■ Estratto del testo ■

La stucchevole canea di questi giorni sull’aumento del prezzo della benzina avrà indotto una sciabordante confusione in molti. Cerchiamo di chiarire la situazione. Perché c’è stato l’aumento del prezzo della benzina? C’è stata speculazione? Da parte di chi? Che cosa dicono i dati?

Dopo giorni di tempestose polemiche sull’aumento del prezzo della benzina, proviamo a fare un po’ d’ordine. Cerchiamo di capire che cosa è accaduto e di smontare qualcuno degli argomenti pretestuosi che sono stati sollevati in questi giorni. Emergerà che, come ormai è chiaro anche negli ambienti più facinorosi, la responsabilità è tutta esclusivamente del Governo. Un Governo che, tuttavia, in diversi suoi elementi, come è montata la polemica, ha cercato un capro espiatorio su cui scaricare le proprie responsabilità. E ha cercato di trovarlo nei gestori degli impianti di distribuzione di benzina. Un atteggiamento sinceramente squallido. E patetico. Anche perché ha indotto immediatamente stormi di avvoltoi e branchi di sciacalli a girargli intorno.

 

Premessa: che cosa sono le accise sui carburanti

Poiché il perno di tutta questa vicenda sono le accise sui carburanti, prima di tutto si impone un chiarimento su che cosa sono queste accise. In una recente intervista, il Prof. Mario Baldassarri ha definito le accise sui carburanti l’equivalente di quello che una volta era la tassa sul sale. Una tassa odiosa, perché si basava su un bene il cui consumo era sostanzialmente non comprimibile e che colpiva tutti i ceti, ricchi e poveri, indiscriminatamente. E, come sempre accade in questi casi, chi ne pagava di più il prezzo erano i ceti più poveri. Non a caso, proprio in reazione a questa tassa, sollevazioni di popolo hanno non di rado fatto crollare imperi.
Ebbene, le accise sui carburanti sono una tassa di questo tipo. Esistono per consentire allo Stato di fare facilmente cassa: perché il consumo di carburante, oggi, è ineludibile e incomprimibile, quindi la tassa garantisce allo Stato entrate facili e sicure. L’evasione, in questo caso, è quasi impossibile.
Si tratta, si sarà capito, di una tassa fissa per ogni litro venduto di carburante. Fu introdotta per la prima volta nel 1921. Da allora, si trovarono le scuse più diverse per incrementarla. Nonostante le scuse fossero occasionali, tali incrementi sono sempre divenuti permanenti. Perciò, con aumenti dell’accisa sui carburanti, si finanziò la guerra d’Etiopia; poi il disastro del Vajont; poi l’alluvione di Firenze; poi i terremoti del Belice, del Friuli Venezia Giulia e dell’Irpinia; venendo a tempi più recenti, nel 2005 si pensò di finanziare con la benzina gli autobus ecologici, mentre del 2011 si finanziò nientepopodimenoché (udite, udite …) la cultura!

■ Voci ■
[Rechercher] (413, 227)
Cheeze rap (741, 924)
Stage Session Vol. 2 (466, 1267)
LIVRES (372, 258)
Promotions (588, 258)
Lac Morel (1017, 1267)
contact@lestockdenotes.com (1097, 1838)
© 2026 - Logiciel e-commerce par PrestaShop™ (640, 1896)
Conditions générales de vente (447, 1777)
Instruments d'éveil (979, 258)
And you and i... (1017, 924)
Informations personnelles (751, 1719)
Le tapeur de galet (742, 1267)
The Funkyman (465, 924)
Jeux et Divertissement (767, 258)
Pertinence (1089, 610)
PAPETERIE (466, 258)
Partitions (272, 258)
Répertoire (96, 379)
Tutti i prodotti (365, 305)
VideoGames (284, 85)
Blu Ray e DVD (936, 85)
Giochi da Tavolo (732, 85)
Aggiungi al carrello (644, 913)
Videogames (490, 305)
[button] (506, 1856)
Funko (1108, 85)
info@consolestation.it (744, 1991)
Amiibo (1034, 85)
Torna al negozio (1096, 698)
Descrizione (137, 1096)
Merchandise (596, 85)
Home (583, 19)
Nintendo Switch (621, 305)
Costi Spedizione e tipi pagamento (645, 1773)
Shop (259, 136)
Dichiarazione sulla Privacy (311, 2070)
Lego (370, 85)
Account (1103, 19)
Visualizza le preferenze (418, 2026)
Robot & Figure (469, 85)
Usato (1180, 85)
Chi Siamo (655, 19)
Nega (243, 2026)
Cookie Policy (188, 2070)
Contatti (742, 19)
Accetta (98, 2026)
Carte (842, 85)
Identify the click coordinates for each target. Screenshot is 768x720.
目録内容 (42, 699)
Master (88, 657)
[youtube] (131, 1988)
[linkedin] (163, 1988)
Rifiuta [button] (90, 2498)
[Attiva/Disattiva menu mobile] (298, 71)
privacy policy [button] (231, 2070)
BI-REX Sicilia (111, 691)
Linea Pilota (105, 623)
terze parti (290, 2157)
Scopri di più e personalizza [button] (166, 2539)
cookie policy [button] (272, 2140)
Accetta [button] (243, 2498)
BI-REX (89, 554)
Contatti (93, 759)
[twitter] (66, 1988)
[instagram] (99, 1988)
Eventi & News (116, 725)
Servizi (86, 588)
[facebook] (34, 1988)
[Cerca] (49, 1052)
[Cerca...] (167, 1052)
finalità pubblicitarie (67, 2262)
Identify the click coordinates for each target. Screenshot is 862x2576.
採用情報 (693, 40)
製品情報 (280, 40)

■ Da fare ■
#1 Secondo il testo sulle accise, in quale anno fu introdotta per la prima volta l'accisa sui carburanti?
#2 Per favore, indica quante righe delle voci contengono la stringa "Screenshot", tenendo conto di maiuscole e minuscole. Rispondi soltanto con il numero.
Il testo sulle accise e le voci hanno origini diverse.

■ Soluzioni ■
#1 Nel 1921.

#2 2